Yo sólo me sirvo del mejor. Los bloques de cobertura son poco más grandes que ladrillos de construcción, una caja de cada uno por entrega, de los tres tipos: oscuro, con leche y blanco. Para transformarlo al estado cristalino hay que amasarlo, lo que le da una superficie dura y quebradiza y un brillo especial. Hay confiteros que lo compran ya amasado, pero a mí me gusta hacerlo yo. Es maravilloso manipular los bloques opacos de la cobertura y pulverizarlos a mano -jamás he usado batidoras eléctricas-en los grandes recipientes de cerámica, fundirlos después, removerlos, comprobando con el termómetro de azúcar cada uno de esos entretenidos pasos hasta que se consigue el grado justo de calor para que se opere el cambio. Hay una especie de alquimia en la transformación del tosco chocolate en esa especie de sabio oro falso, una magia de andar por casa que hasta mi madre habría sabido apreciar. Mientras trabajo se me van aclarando las ideas y respiro profundamente. Las ventanas están abiertas y, de no ser por el calor de los fogones, de los recipientes de cobre, del vapor que despide la cobertura en fase de fusión, el aire que se cuela por ellas me daría frío. La mezcla de perfumes del chocolate, la vainilla, el cobre caliente y el cinamomo provoca mareo, está cargada de sugestiones, transmite ese deje rudo y terrenal de las Américas, el aroma caliente y resinoso del bosque tropical.
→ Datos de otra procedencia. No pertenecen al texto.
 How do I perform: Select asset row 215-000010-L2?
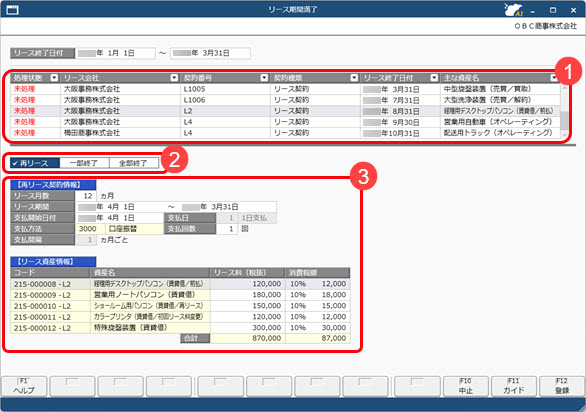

A través de él viajo ahora, como hicieran en otro tiempo los aztecas con sus inquietantes rituales: México, Venezuela, Colombia. La corte de Moctezuma. Cortés y Colón. El alimento de los dioses, burbujeante y espumoso, servido en tazones ceremoniales. El amargo elixir de la vida.
Quizá sea esto lo que capta Reynaud en mi tienda, un retroceso a épocas en que el mundo era un sitio más grande y más primitivo. Antes de Cristo -antes de que naciera Adonis en Belén o de que Osiris fuera sacrificado en la Pascua- se adoraba la habichuela del cacao. Se le atribuían propiedades mágicas. En las gradas de los templos donde se hacían los sacrificios se tomaba aquel brebaje, sus éxtasis eran arrebatados y terribles. ¿Eso es lo que se teme? ¿La corrupción por el placer, la transustanciación sutil de la carne en recipiente de perversión? A él no le van las orgías de los sacerdotes aztecas. Y sin embargo, en los vapores del chocolate que ya se está fundiendo hay algo que empieza a aglutinarse -mi madre lo llamaría visión-, algo así como el dedo humeante de la percepción que señala… señala…
¡Ya está! En un instante lo he captado. Sobre la brillante superficie se forma un torbellino de vapor y seguidamente otro, una película pálida que esconde a la vez que revela… Por un momento casi tengo la respuesta, el secreto que él esconde -incluso a sí mismo- con tan temible prudencia, la clave que nos pondrá a todos en movimiento.
Interpretar las visiones a través del chocolate no es cosa fácil. Son turbias, están envueltas en los perfumes que exhala, unos vapores que enturbian la mente. Yo no soy como mi madre, que hasta el día de su muerte retuvo un poder de predicción tan grande que nos llevó a las dos a anticiparnos a él en desbocada y creciente confusión. Pero antes de que la visión se disipe estoy segura de haber visto algo: una habitación, una cama, un viejo tendido en ella, sus ojos como agujeros despellejados en su rostro lívido… Y fuego. Fuego.
¿Eso he visto?
¿Es ese el secreto del Hombre Negro?
Necesito conocer su secreto si hemos de quedarnos aquí. Y necesito quedarme. Cueste lo que cueste.